No viene al caso aquí discutir sobre las nuevas formas y combinaciones “seudo familiares” propuestas para reemplazar la roca de fundamento de la sociedad, sino advertir cómo al pulverizar la roca, se pretende hoy construir sobre arena y es un hecho que si el cimiento está en la arena, la casa se derrumba. Pero adentrémonos concretamente en la crisis de la Unión Europea y liguémosla con lo que hemos enunciado en el segundo párrafo. La Europa moderna, que muchos admirábamos, después de atravesar por el cimbronazo y el desgarramiento de las dos últimas grandes guerras, supo enhebrar un sistema o “estado de bienestar”, comenzando por los países “nórdicos” y siguiendo por el eje entre Alemania y Francia que sentó las bases de la Unión Europea a la que luego se fueron incorporando los países satélites, primero de la Europa Occidental y luego, ya en medio de la crisis, los del ex pacto de Varsovia. Ese llamado “Estado de bienestar” era el que permitía a través del esfuerzo y el trabajo, recaudar altos impuestos y mediante ellos asegurar un sistema de educación, salud y seguridad social adecuados para que el individuo gozara de beneficios en el presente y se asegurara otros en la vejez.

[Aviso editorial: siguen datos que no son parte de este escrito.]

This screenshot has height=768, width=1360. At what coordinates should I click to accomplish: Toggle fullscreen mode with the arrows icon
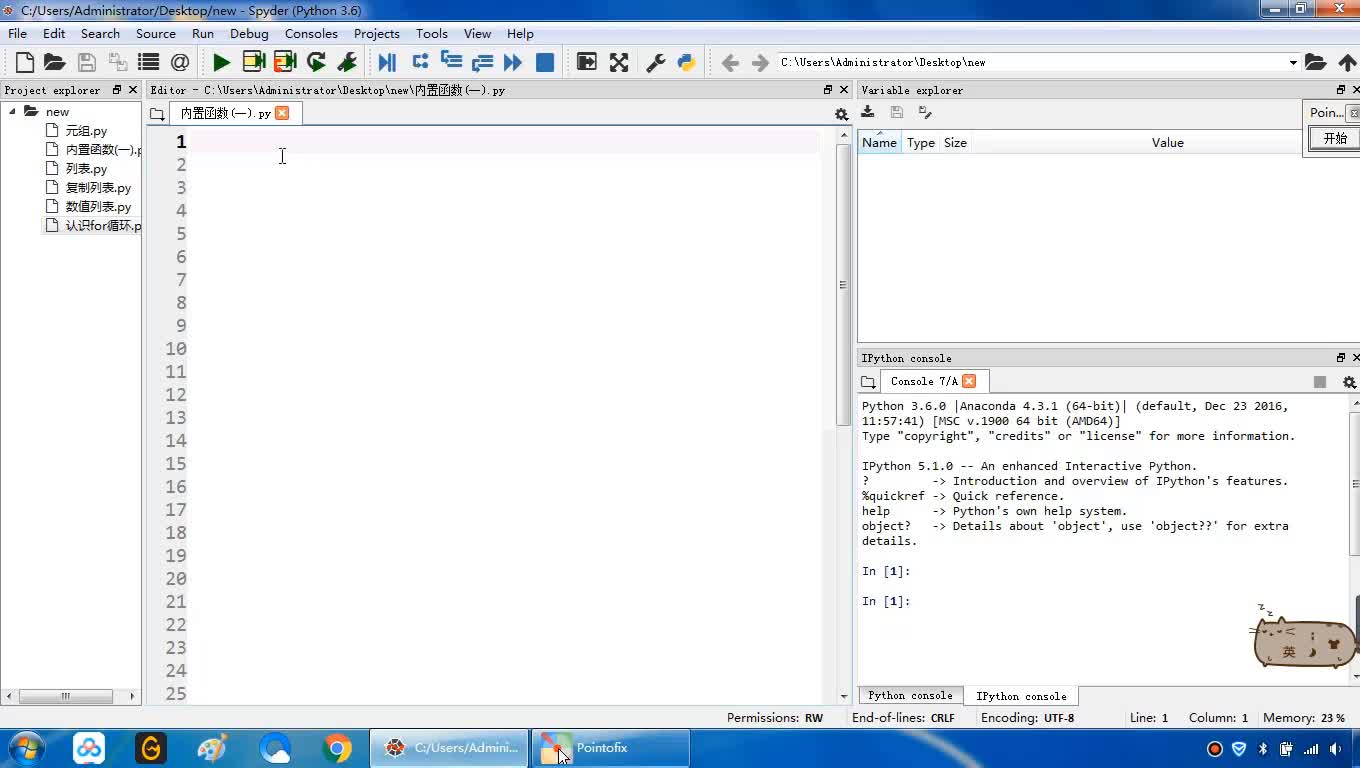pyautogui.click(x=619, y=62)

Este proceso, corrió paralelo a los avances científicos en el terreno de la medicina que prolongaron la expectativa de vida de la población; y a un proceso de “conquistas sociales” a nivel laboral que en muchos países redujeron las jornadas de trabajo, la edades mínimas de jubilación y la flexibilidad en los convenios. Conclusión: “vivir más, trabajando menos” se convirtió en una panacea difícil de rechazar, fuera en las propuestas electorales o en la decisiones electivas.
 
Sin embargo, esta panacea o nueva fórmula de felicidad, lógicamente aceptada por el grueso de las sociedades europeas, trajo aparejado alguno de los males mencionados en el segundo párrafo, agregando a dicho enunciado: “vivir más, trabajando menos, disminuyendo los compromisos individuales e incrementando el tiempo dedicado al ocio y la satisfacción de los propios deseos”. Es decir que la “panacea” (medicamento utópico que cura todas las enfermedades) se transformó, a la vez, en pan para el ego y el hedonismo. Entonces, el compromiso con la formación de familias y la procreación de hijos, fue cayendo en picada, a tal punto que los países europeos, supuestamente más desarrollados, comenzaron a mostrar tasas de crecimiento de la población mínimos (si se excluye la de los inmigrantes venidos del norte de África o de Asia). Así, países como Italia, incentivan hoy la procreación familiar y un mayor número de hijos, aunque con escasos resultados. Conclusión, la población activa europea formal es cada vez menor (ya que la mayoría de los inmigrantes ilegales, trabajan en “negro”) y, consecuentemente, cada vez hay menos aportantes para garantizar el “estado de bienestar” de una población pasiva creciendo casi en forma exponencial (jubilados y pensionados). Más ancianos y “mascotas” (me refiero a perros, gatos, etc…), por un lado, y menos familias y niños, por el otro, ponen en jaque el modelo económico, debido a una crisis cultural que ha quebrado la familia.
 
La reversión del proceso, según este análisis por cierto discutible, es la recuperación de la familia nuclear para la reconstrucción sustentable de esta parte del mundo y la anulación de todas las leyes retrógradas e involucionistas que están atentando contra ella. En una palabra, fomentar el amor maduro y no el pasajero. Pareciera que en nuestro país nadie ve lo que sucede en Europa y estamos por seguir aceleradamente sus pasos.